Le budget qui vous est présenté est construit sur ce constat. Au coeur de sa politique, il y a la volonté de démocratiser l'accès à la culture. À cette fin, nous devons prioriser le socle qu'est l'école : l'enjeu de l'accès à la culture se joue dès l'enfance. C'est pour cette raison que le ministère s'est fixé pour objectif que 100 % des enfants aient accès à l'éducation artistique et culturelle, qui sera renforcée à destination de la jeunesse, en particulier au bénéfice de ceux qui ont le moins et qui vivent dans des territoires où l'offre culturelle est faible.

Sur le champ particulier de la lecture, les études montrent que les inégalités entre élèves se sont creusées : si le rapport à la lecture a baissé généralement, l'écart entre les classes populaires et les populations plus diplômées s'est accentué. Une majorité au sein des classes populaires a perdu tout contact avec les livres. Afin de lutter contre l'accroissement de ces inégalités, de nouveaux moyens seront déployés pour financer le développement de la lecture : 13,4 millions d'euros y seront consacrés, soit une augmentation de 8,4 millions par rapport à 2017.

À cet égard, nous ne pouvons que saluer, en termes de méthode, la mission confiée à Erik Orsenna. En tant qu'ambassadeur de bonne volonté auprès de tous les acteurs, élus et professionnels intervenant dans le champ de la lecture publique, il lui reviendra de convaincre ces derniers d'une extension des horaires d'ouverture des bibliothèques.
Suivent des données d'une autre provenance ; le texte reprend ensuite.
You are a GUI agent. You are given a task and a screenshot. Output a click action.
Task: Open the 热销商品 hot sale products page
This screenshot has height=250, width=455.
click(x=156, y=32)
Enfin, le Passeport culture sera un outil essentiel d'accompagnement de l'autonomie des jeunes. Il complétera le parcours d'éducation culturelle de l'enfant et de l'adolescent, en aidant au financement des activités culturelles. Ce dispositif sera doté d'une enveloppe de 5 millions d'euros pour 2018, afin d'atteindre 104 millions d'euros de financement de l'État en fin de quinquennat, montant qui sera complété par des financements privés.
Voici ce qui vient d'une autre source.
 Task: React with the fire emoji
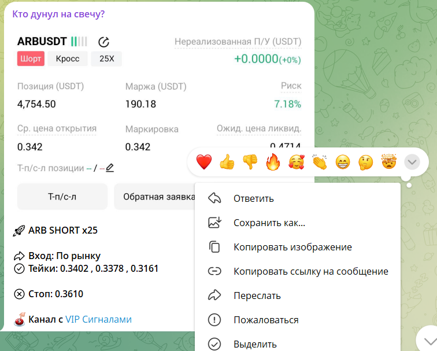[x=273, y=162]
La mise en oeuvre de ces politiques correspond à un changement de paradigme : le ministère de l'éducation nationale et le ministère de la culture travailleront conjointement à mettre en oeuvre ces priorités. Au niveau local, nous favoriserons le développement des conventions entre les établissements scolaires et les établissements culturels locaux afin de renforcer leurs liens. En 2018, nous poursuivons l'effort engagé à destination des conservatoires municipaux visant à les inscrire au coeur de nos politiques prioritaires.

La démocratisation de la culture ne passera que par des acteurs engagés. La France a massivement développé une offre nationale autour de grands opérateurs. À ce sujet, il convient de valoriser les actions hors les murs remarquables que mène la Philharmonie de Paris, notamment le programme Démos à destination des jeunes habitants des zones relevant de la politique de la ville ou des territoires ruraux. Soutenus par les crédits de l'État à hauteur de 1,5 million d'euros par an, trente orchestres se déploient sur notre territoire, et potentiellement cinquante nouveaux jusqu'en 2022.
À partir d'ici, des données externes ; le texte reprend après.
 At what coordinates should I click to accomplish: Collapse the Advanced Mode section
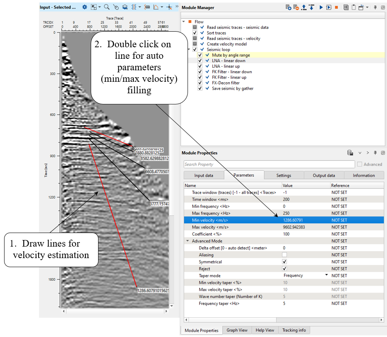188,241
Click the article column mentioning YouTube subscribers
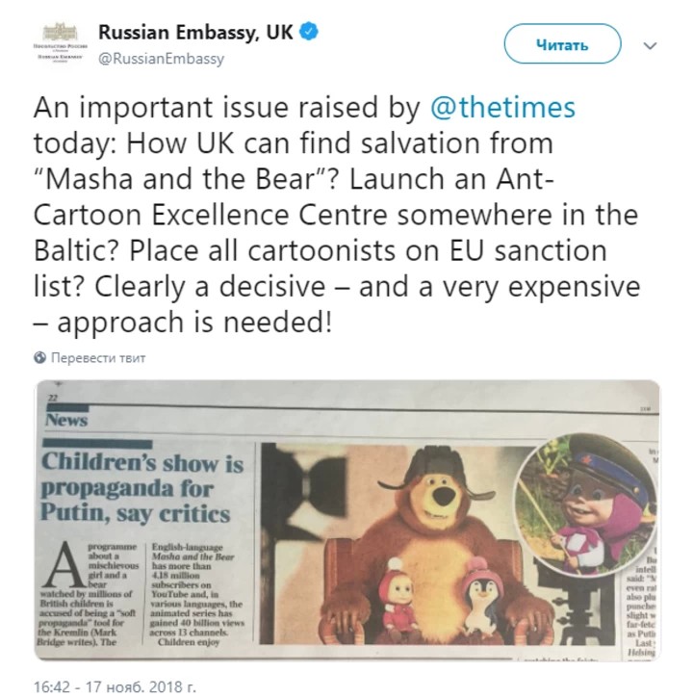The width and height of the screenshot is (693, 698). coord(195,594)

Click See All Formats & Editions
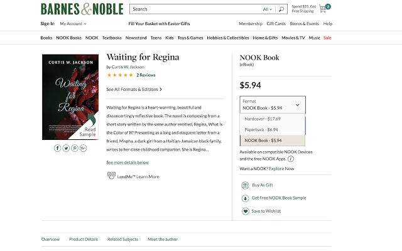coord(134,89)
Cependant, la démocratisation ne pourra se faire sans nos établissements nationaux et leur implication est trop souvent disparate. On peut ainsi regretter le faible nombre d'opérateurs qui ont signé un contrat pluriannuel d'objectifs. Il nous faudra dans le futur mieux objectiver la gestion des établissements publics, en valorisant ceux qui se rationalisent, mutualisent leurs fonctions, démocratisent leur accès et favorisent, via l'émergence de ressources propres, un modèle économique équilibré.

Mes chers collègues, j'approuve sans réserve le budget qui est alloué pour 2018 à la création, à la transmission des savoirs et à la démocratisation de la culture. C'est un budget sanctuarisé, conformément aux promesses de campagne du Président de la République, pour qu'enfin, dans notre pays, la culture devienne un droit pour tous.